His erratic performance has pushed his poll numbers down.  Voices of dissent in his own party have grown louder, and stories about a renewed effort to replace him at the Convention have resumed with vigor.

His campaign organization and fundraising are in a shambles, and so behind at this point it is not clear he can mount a traditional campaign at all this cycle.  Even a domestic terrorist attack did nothing to aid his standing or wound the Democrats.

And while all this is happening, the Clinton campaign has become confident and sure footed, her public performances as good as they’ve been all cycle, and her capable campaign team is executing a long awaited game plan with intensity and purpose. Republicans are right to be panicking about the fall.

Some numbers: the basic structure of the race hasn’t changed in the last few weeks, despite Orlando.

As I wrote two weeks back, the underlying dynamics of this cycle would have suggested Clinton to be up by six to eight points at this stage.

This week, the Huffington Post aggregate has her up 45.3 to 37.7, 7.6 points net.

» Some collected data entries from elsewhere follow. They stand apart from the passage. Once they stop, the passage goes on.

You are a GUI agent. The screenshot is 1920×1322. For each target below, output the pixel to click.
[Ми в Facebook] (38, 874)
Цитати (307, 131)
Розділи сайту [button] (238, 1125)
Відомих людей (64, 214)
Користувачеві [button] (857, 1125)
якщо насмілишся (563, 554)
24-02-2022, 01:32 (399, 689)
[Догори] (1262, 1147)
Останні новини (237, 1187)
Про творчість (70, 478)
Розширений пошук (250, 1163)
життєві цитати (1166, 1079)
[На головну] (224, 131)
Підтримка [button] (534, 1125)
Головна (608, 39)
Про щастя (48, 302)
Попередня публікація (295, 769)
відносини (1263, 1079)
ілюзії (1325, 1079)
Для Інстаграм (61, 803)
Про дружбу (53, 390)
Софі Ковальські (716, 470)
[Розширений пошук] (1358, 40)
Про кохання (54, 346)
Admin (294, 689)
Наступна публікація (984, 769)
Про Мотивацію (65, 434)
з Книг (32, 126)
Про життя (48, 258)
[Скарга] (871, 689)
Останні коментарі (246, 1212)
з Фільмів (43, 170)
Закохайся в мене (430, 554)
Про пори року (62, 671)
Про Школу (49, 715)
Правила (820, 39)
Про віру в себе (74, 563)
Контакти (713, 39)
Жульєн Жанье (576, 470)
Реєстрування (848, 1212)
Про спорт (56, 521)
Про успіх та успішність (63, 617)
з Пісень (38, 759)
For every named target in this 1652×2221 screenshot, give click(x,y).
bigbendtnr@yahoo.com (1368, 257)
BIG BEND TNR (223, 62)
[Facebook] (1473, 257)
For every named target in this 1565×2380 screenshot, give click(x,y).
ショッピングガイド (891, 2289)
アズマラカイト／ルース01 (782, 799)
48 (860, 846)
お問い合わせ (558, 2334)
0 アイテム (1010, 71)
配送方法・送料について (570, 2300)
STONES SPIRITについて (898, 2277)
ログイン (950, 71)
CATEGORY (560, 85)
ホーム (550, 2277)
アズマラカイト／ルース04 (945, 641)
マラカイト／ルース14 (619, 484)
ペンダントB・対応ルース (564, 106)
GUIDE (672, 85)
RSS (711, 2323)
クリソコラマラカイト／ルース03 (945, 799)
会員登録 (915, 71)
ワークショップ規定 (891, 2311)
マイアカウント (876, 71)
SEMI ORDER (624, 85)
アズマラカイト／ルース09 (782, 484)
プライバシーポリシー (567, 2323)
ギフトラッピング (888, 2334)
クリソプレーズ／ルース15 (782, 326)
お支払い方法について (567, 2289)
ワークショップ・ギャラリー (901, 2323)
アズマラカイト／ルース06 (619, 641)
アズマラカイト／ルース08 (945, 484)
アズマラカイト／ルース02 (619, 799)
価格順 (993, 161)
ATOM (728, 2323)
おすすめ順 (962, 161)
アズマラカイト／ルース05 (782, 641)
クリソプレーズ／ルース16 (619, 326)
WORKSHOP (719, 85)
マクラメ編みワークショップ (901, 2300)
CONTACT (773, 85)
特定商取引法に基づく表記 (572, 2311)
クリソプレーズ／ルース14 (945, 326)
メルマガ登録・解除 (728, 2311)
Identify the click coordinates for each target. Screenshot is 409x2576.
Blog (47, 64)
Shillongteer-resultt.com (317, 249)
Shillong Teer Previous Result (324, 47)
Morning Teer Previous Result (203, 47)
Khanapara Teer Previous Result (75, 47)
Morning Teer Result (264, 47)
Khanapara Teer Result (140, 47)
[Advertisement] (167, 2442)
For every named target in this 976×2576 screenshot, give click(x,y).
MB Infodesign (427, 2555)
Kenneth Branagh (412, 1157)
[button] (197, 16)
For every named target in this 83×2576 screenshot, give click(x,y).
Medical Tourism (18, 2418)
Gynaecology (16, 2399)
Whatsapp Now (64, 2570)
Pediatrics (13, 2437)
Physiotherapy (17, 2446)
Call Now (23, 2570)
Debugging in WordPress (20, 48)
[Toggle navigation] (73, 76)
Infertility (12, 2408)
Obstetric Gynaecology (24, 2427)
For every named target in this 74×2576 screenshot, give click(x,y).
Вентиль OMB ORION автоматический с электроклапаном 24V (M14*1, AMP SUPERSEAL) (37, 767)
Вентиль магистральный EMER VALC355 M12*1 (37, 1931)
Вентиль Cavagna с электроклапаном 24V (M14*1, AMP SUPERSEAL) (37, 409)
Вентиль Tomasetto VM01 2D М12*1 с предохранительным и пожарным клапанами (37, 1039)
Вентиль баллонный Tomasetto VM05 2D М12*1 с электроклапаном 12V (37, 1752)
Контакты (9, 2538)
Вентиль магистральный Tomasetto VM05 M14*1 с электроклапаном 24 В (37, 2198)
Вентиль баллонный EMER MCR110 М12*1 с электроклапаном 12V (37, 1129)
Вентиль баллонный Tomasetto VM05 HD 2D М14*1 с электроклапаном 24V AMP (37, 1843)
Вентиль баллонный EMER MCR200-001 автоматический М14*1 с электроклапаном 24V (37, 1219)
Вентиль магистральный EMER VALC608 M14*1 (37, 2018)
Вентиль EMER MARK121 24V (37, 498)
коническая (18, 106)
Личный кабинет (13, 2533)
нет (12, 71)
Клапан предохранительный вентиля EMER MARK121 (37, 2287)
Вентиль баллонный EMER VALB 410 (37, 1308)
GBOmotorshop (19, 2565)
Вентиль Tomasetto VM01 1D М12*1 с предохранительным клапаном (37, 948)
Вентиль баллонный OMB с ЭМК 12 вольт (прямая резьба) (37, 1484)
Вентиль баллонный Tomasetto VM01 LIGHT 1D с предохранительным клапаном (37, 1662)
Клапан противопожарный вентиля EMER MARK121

This is up from a two point average in mid-May.

As you can see from the graph below, the change in the race is coming not only from Clinton gaining ground and consolidating Democrats after clinching the nomination, but also because Trump has been dropping.

What is important is that all this movement has come before Bernie Sanders has officially endorsed (which will come), suggesting that Clinton has even more room to grow in the coming weeks.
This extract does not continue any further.